SET TASK >>
Update the listing from the line with "This screenshot has height=1194, width=2330." up to and including the end of the listing, replacing "y-axis" with "vertical axis" and changing nothing else. Give only those lines, and leave the pictures out.

DATA SHOWN >>
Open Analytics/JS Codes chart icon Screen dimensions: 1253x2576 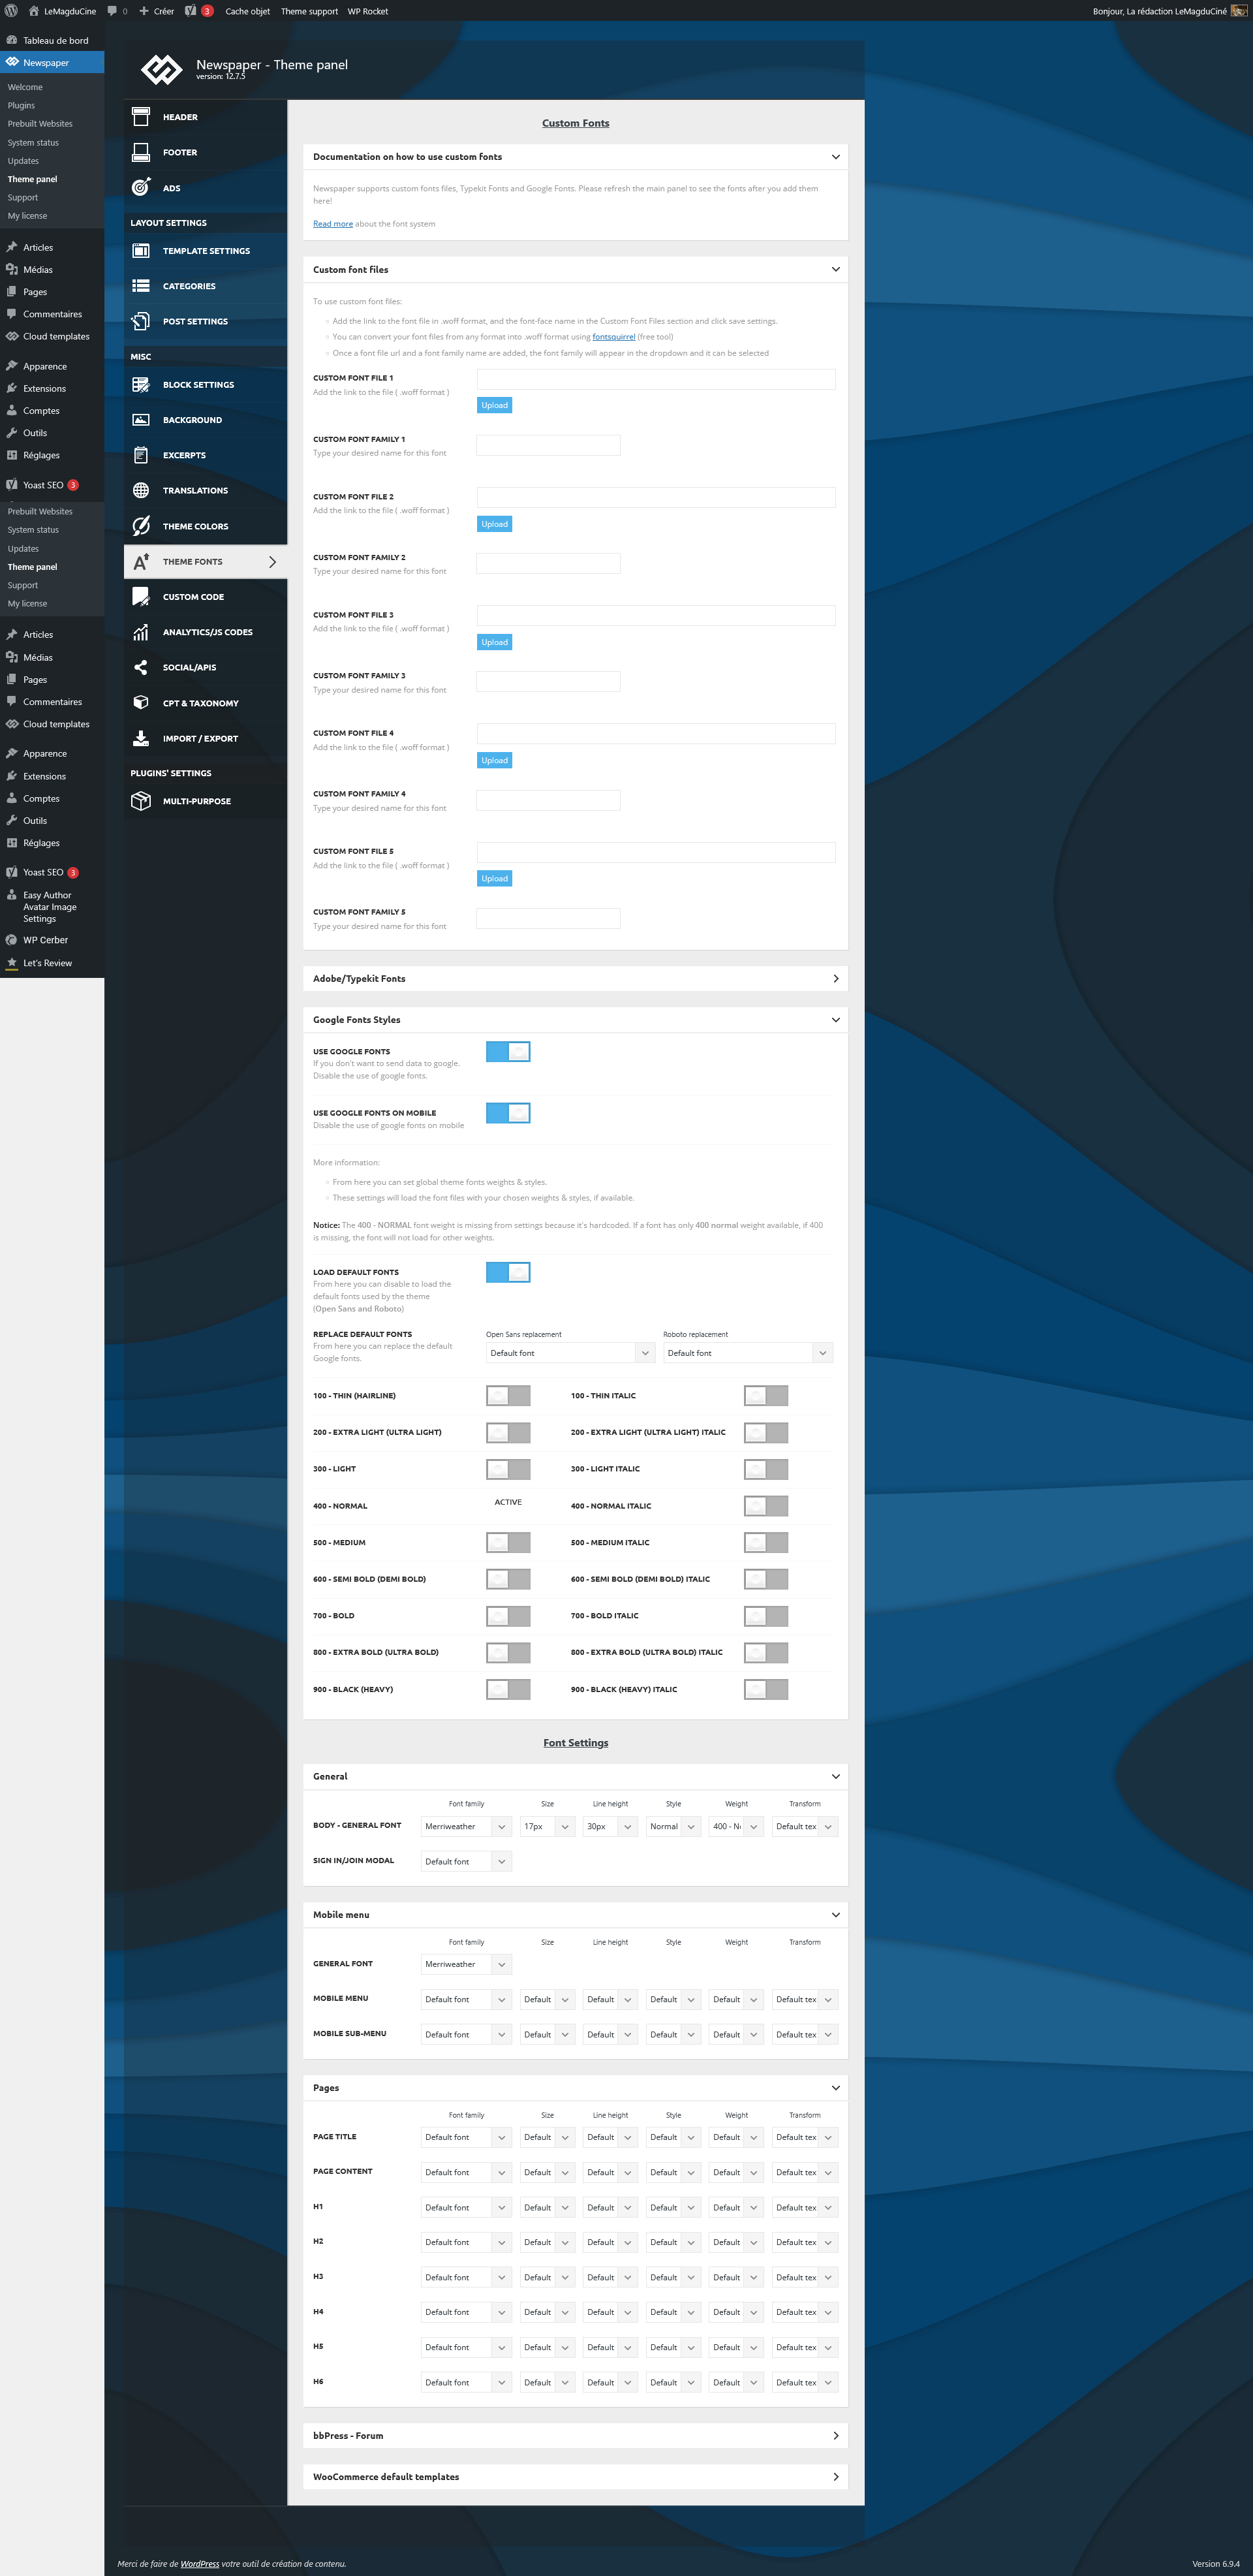141,632
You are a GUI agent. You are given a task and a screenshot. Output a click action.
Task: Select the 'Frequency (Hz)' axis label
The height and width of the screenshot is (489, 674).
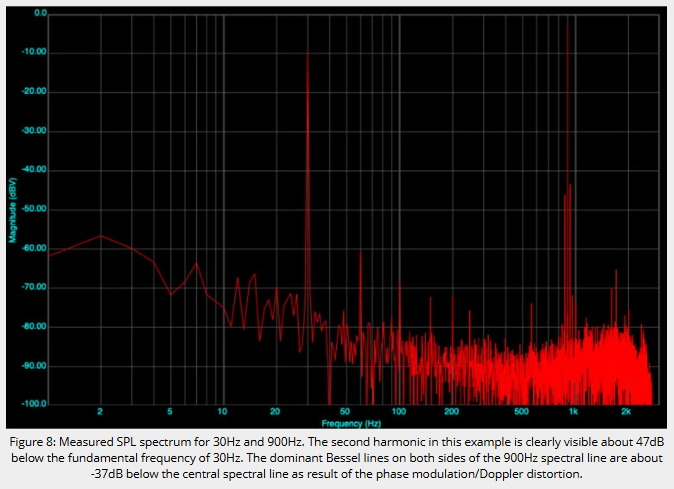pyautogui.click(x=351, y=424)
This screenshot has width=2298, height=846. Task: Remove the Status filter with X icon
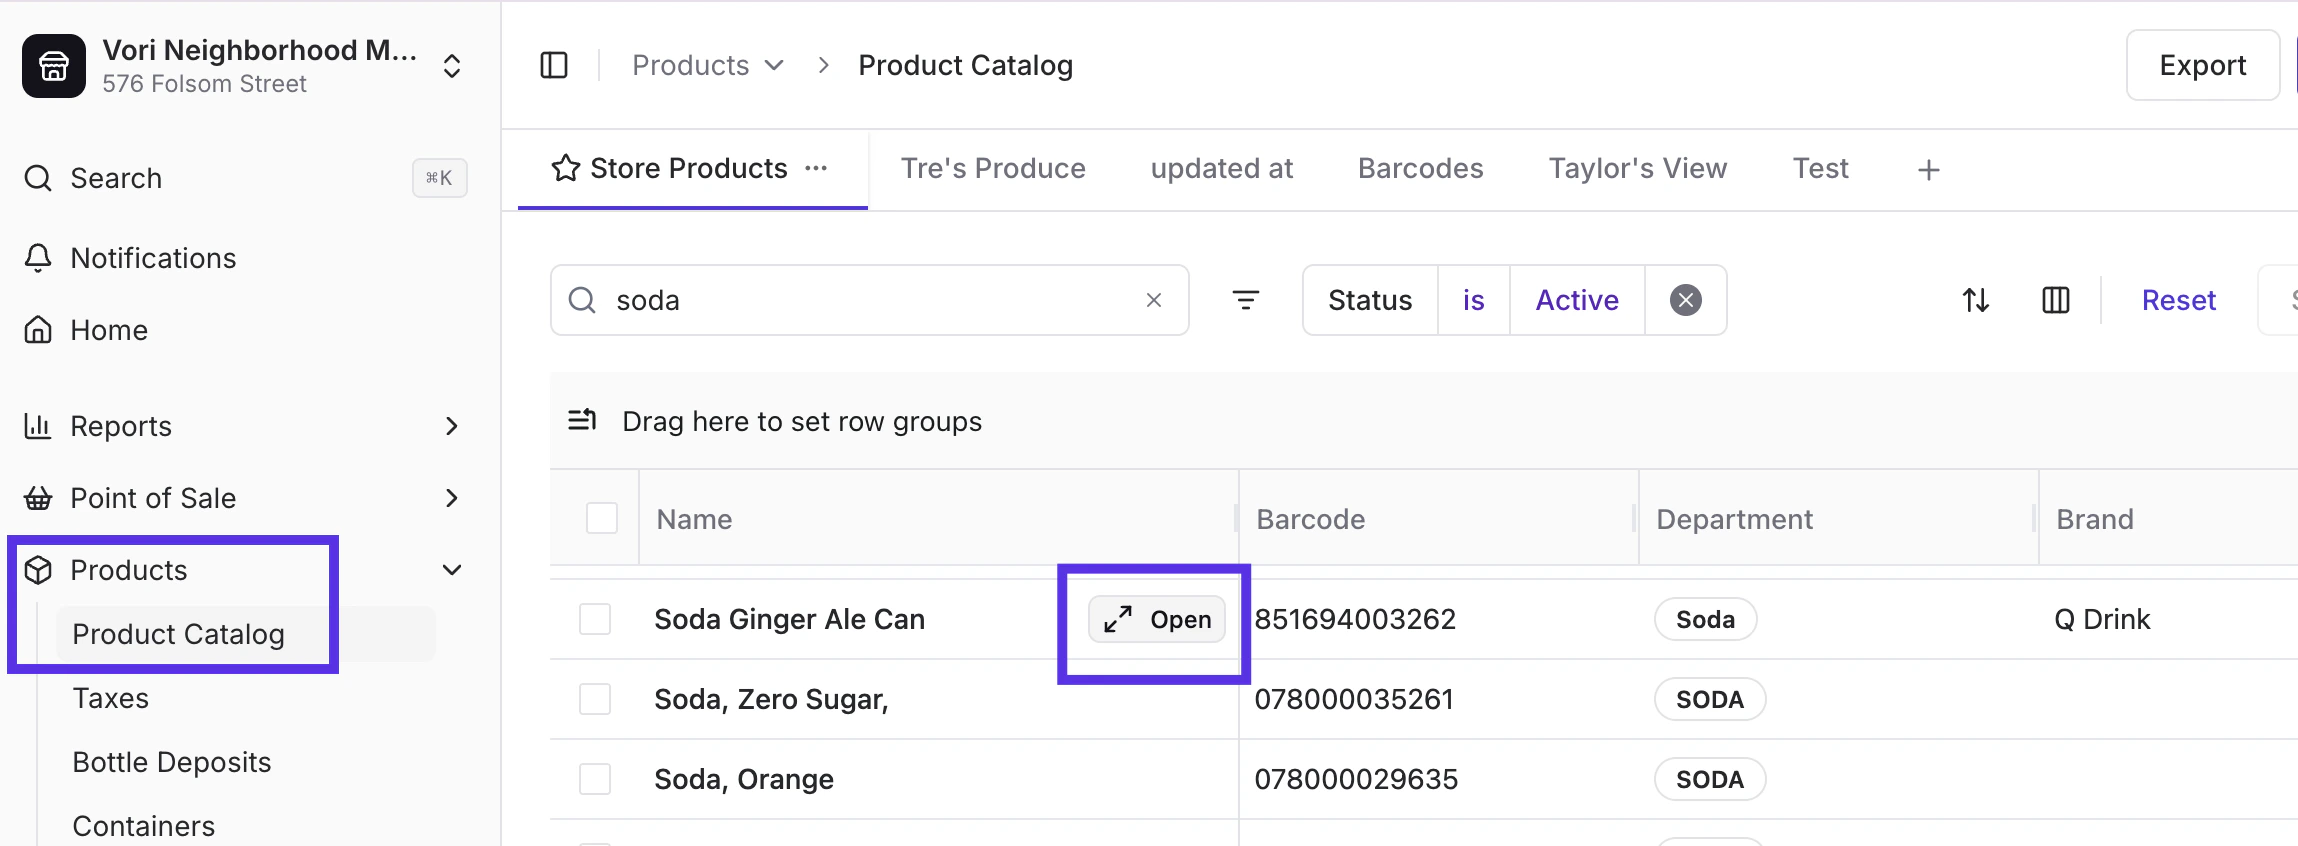coord(1685,300)
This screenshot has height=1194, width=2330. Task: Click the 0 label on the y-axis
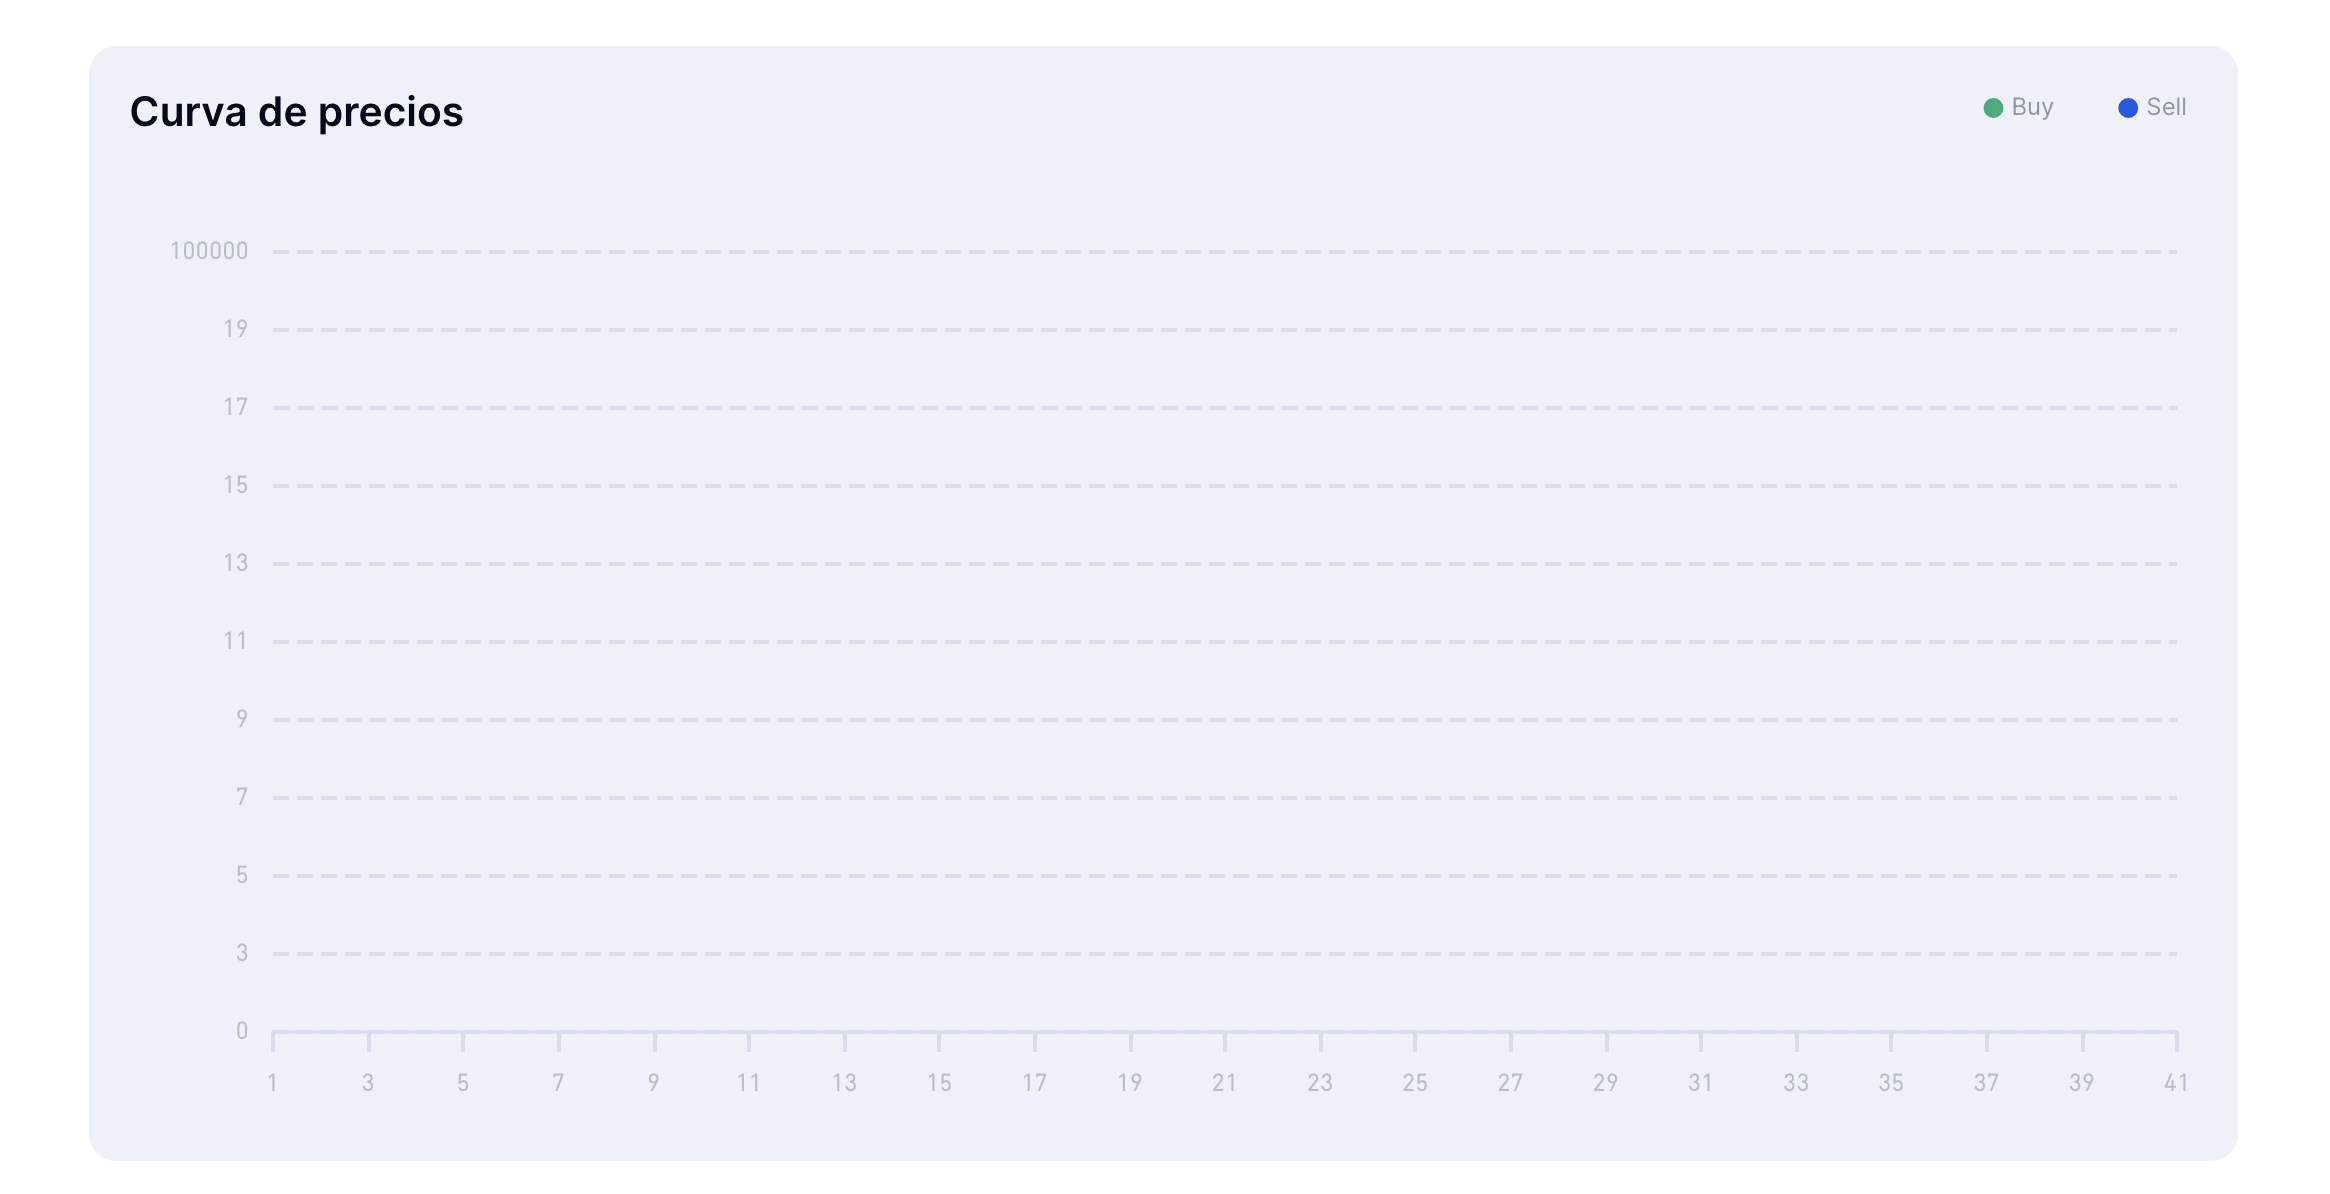(x=242, y=1031)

REPLY >>
This screenshot has height=1194, width=2330. Task: Click the 0 label on the vertical axis
(x=242, y=1031)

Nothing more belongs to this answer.